(A run of rows)
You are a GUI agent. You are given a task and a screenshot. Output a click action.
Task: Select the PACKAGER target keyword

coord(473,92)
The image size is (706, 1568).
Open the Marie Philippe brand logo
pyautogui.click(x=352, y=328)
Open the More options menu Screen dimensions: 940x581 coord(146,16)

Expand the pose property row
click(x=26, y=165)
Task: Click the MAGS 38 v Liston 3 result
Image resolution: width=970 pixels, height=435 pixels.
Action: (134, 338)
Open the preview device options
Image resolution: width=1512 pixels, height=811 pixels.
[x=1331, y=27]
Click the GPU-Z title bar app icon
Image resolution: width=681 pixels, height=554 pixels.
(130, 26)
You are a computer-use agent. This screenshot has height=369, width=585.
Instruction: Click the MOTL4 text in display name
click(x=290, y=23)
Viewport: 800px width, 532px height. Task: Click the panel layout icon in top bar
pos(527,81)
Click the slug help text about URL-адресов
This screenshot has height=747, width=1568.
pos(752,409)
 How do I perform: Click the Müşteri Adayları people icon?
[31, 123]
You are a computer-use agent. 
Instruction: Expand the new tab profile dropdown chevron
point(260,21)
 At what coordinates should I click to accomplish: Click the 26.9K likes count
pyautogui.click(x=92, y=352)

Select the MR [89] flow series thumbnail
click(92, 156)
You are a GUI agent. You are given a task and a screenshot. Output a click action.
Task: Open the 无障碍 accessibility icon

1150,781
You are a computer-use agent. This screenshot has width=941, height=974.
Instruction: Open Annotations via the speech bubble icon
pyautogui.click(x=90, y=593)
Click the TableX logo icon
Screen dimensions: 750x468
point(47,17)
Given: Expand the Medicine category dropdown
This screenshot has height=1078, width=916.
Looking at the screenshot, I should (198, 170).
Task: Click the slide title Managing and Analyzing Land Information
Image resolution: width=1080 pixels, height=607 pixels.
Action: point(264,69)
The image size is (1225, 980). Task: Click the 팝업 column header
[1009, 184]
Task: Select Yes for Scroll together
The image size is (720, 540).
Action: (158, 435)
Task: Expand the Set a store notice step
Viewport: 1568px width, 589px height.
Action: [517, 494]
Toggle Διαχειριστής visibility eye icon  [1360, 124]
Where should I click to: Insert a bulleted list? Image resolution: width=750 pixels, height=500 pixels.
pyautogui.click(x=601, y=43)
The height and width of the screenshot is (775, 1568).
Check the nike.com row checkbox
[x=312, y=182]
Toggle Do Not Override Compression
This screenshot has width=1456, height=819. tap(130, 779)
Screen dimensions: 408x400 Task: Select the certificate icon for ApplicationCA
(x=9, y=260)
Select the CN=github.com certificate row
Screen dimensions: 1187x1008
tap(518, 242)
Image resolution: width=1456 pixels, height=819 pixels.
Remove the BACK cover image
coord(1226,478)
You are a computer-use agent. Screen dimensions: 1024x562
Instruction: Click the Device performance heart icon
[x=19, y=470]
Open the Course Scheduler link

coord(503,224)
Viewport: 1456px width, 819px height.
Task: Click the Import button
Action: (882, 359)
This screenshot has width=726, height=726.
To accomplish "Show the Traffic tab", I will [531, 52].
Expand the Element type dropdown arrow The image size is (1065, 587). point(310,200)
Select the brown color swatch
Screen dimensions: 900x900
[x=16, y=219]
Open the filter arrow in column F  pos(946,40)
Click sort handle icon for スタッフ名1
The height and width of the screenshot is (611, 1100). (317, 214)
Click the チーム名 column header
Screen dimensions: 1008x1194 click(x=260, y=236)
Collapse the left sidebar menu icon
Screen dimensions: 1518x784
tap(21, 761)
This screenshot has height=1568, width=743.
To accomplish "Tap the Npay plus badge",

Request
Please quote every row above word for word.

The response
You are a GUI agent. You are given a task and a screenshot. Output a click action.
Task: Select the PACKAGER target keyword

coord(473,92)
The image size is (706, 1568).
Open the Marie Philippe brand logo
pyautogui.click(x=352, y=328)
Open the More options menu Screen dimensions: 940x581 coord(146,16)

Expand the pose property row
click(x=26, y=165)
Task: Click the MAGS 38 v Liston 3 result
Image resolution: width=970 pixels, height=435 pixels.
Action: (134, 338)
Open the preview device options
Image resolution: width=1512 pixels, height=811 pixels.
[x=1331, y=27]
Click the GPU-Z title bar app icon
Image resolution: width=681 pixels, height=554 pixels.
(130, 26)
You are a computer-use agent. This screenshot has height=369, width=585.
Instruction: Click the MOTL4 text in display name
click(x=290, y=23)
Viewport: 800px width, 532px height. Task: Click the panel layout icon in top bar
pos(527,81)
Click the slug help text about URL-адресов
This screenshot has height=747, width=1568.
pos(752,409)
 How do I perform: Click the Müşteri Adayları people icon?
[31, 123]
You are a computer-use agent. 
Instruction: Expand the new tab profile dropdown chevron
point(260,21)
 At what coordinates should I click to accomplish: Click the 26.9K likes count
pyautogui.click(x=92, y=352)

Select the MR [89] flow series thumbnail
click(92, 156)
You are a GUI agent. You are given a task and a screenshot. Output a click action.
Task: Open the 无障碍 accessibility icon

1150,781
You are a computer-use agent. This screenshot has width=941, height=974.
Instruction: Open Annotations via the speech bubble icon
pyautogui.click(x=90, y=593)
Click the TableX logo icon
Screen dimensions: 750x468
point(47,17)
Given: Expand the Medicine category dropdown
This screenshot has height=1078, width=916.
Looking at the screenshot, I should (198, 170).
Task: Click the slide title Managing and Analyzing Land Information
Image resolution: width=1080 pixels, height=607 pixels.
Action: point(264,69)
The image size is (1225, 980). Task: Click the 팝업 column header
[1009, 184]
Task: Select Yes for Scroll together
The image size is (720, 540).
Action: (158, 435)
Task: Expand the Set a store notice step
Viewport: 1568px width, 589px height.
Action: [517, 494]
Toggle Διαχειριστής visibility eye icon  [1360, 124]
Where should I click to: Insert a bulleted list? Image resolution: width=750 pixels, height=500 pixels.
pyautogui.click(x=601, y=43)
The height and width of the screenshot is (775, 1568).
Check the nike.com row checkbox
[x=312, y=182]
Toggle Do Not Override Compression
This screenshot has width=1456, height=819. tap(130, 779)
Screen dimensions: 408x400 Task: Select the certificate icon for ApplicationCA
(x=9, y=260)
Select the CN=github.com certificate row
Screen dimensions: 1187x1008
tap(518, 242)
Image resolution: width=1456 pixels, height=819 pixels.
Remove the BACK cover image
coord(1226,478)
You are a computer-use agent. Screen dimensions: 1024x562
Instruction: Click the Device performance heart icon
[x=19, y=470]
Open the Course Scheduler link

coord(503,224)
Viewport: 1456px width, 819px height.
Task: Click the Import button
Action: (882, 359)
This screenshot has width=726, height=726.
To accomplish "Show the Traffic tab", I will [531, 52].
Expand the Element type dropdown arrow The image size is (1065, 587). point(310,200)
Select the brown color swatch
Screen dimensions: 900x900
[x=16, y=219]
Open the filter arrow in column F  pos(946,40)
Click sort handle icon for スタッフ名1
The height and width of the screenshot is (611, 1100). (317, 214)
Click the チーム名 column header
Screen dimensions: 1008x1194 click(x=260, y=236)
Collapse the left sidebar menu icon
Screen dimensions: 1518x784
tap(21, 761)
This screenshot has height=1568, width=743.
To accomplish "Tap the Npay plus badge",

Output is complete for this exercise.